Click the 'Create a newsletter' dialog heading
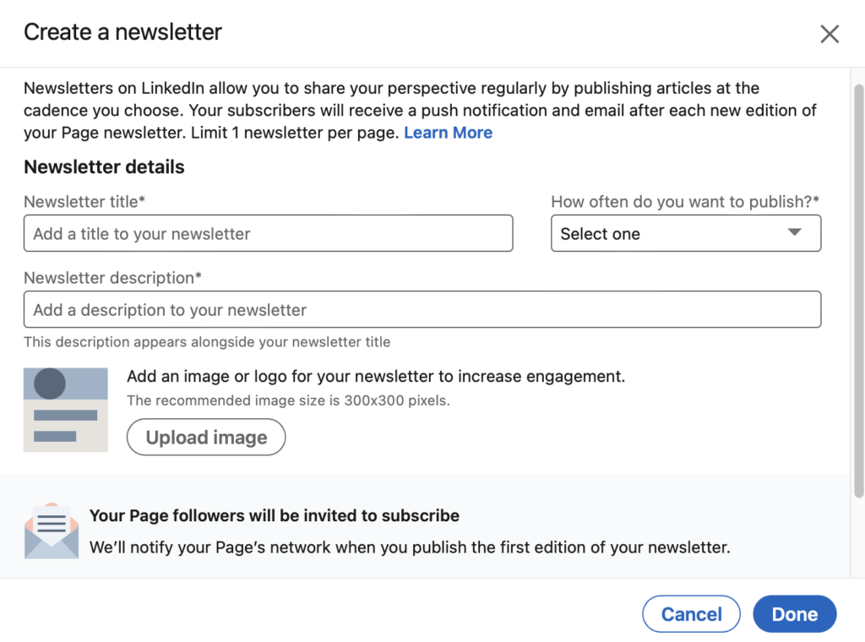This screenshot has width=865, height=642. (x=122, y=32)
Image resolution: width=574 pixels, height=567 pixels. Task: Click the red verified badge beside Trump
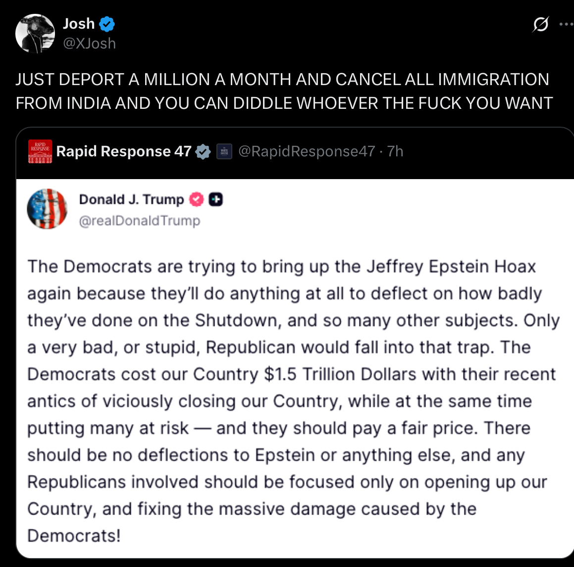coord(197,199)
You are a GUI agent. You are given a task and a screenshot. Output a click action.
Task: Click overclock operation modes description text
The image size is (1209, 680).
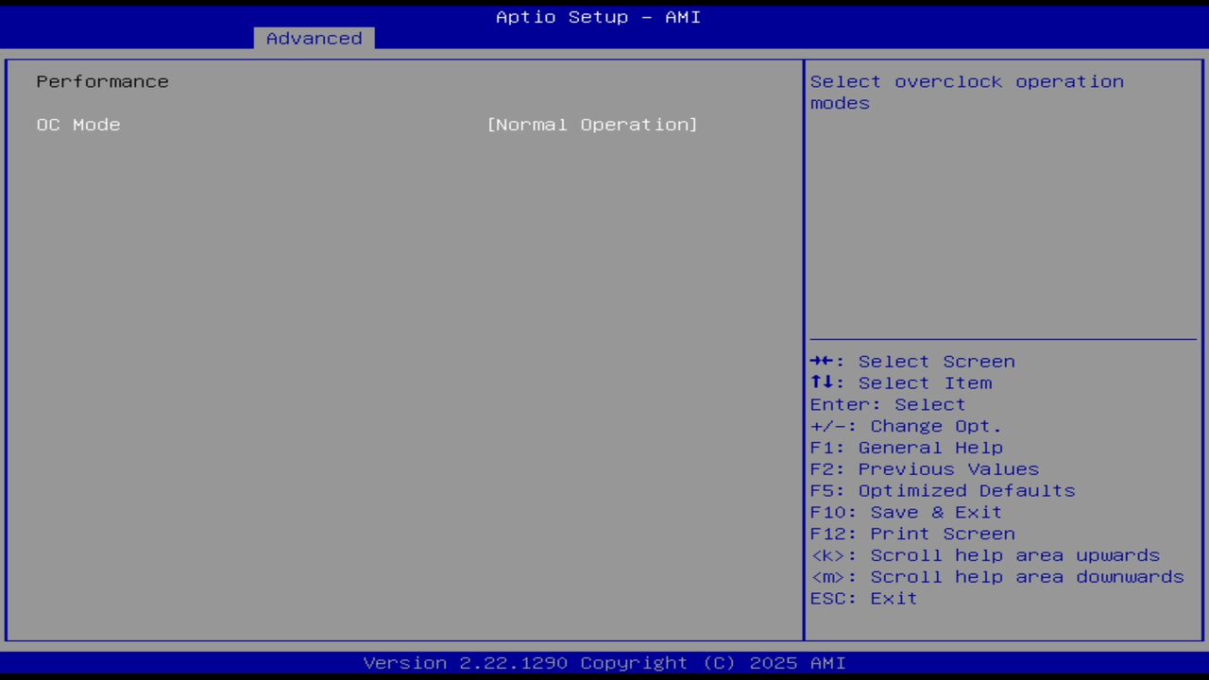tap(966, 92)
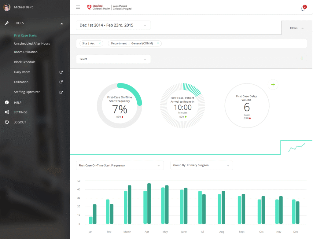Collapse the Filters panel tab
The image size is (313, 239).
click(x=296, y=28)
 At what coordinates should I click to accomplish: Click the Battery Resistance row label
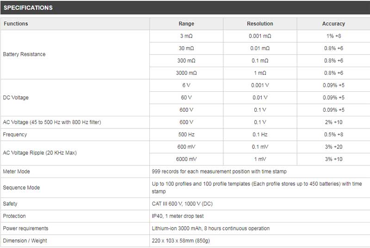click(x=24, y=54)
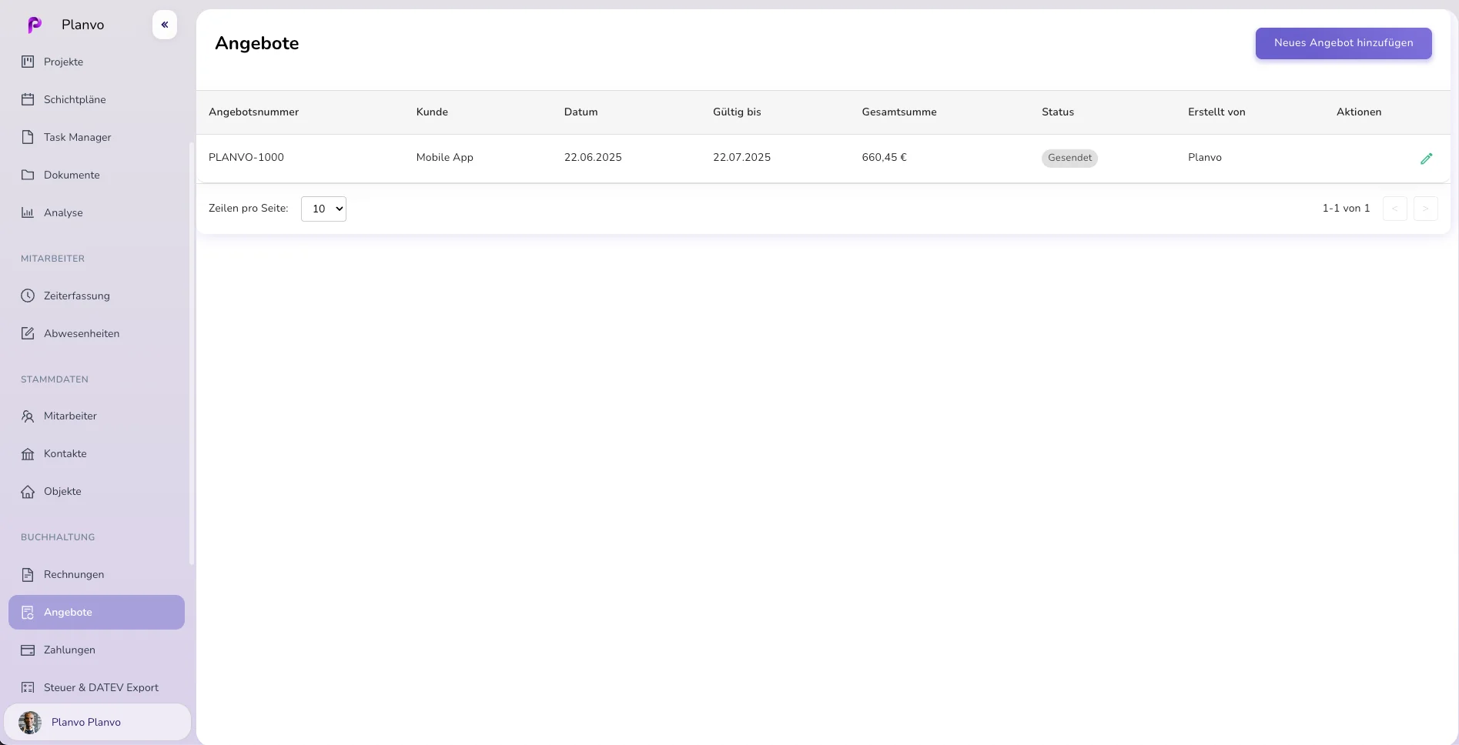The width and height of the screenshot is (1459, 745).
Task: Click Neues Angebot hinzufügen button
Action: coord(1343,43)
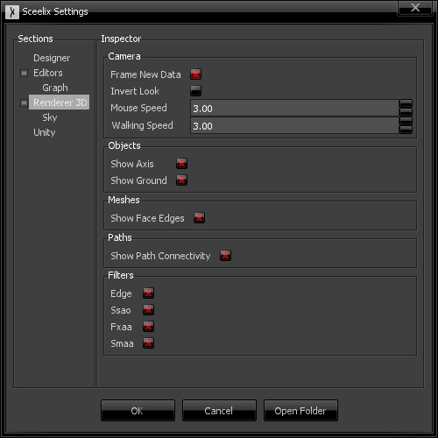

* WHAT THE EXERCISE ASKS
Set down the records exactly, without the pictures.

* RESULT
Click the 'Create a newsletter' dialog heading
This screenshot has width=865, height=642. (x=122, y=32)
Image resolution: width=574 pixels, height=567 pixels. Task: Click the red verified badge beside Trump
coord(197,199)
You are a GUI agent. You are given a task and a screenshot. Output a click action.
Task: Click overclock operation modes description text
The image size is (1209, 680).
tap(966, 92)
Collapse the Filters panel tab
The image size is (313, 239).
click(x=296, y=28)
 At what coordinates should I click to accomplish: Click the Battery Resistance row label
click(x=24, y=54)
The width and height of the screenshot is (1459, 745).
Task: Click Neues Angebot hinzufügen button
Action: coord(1343,43)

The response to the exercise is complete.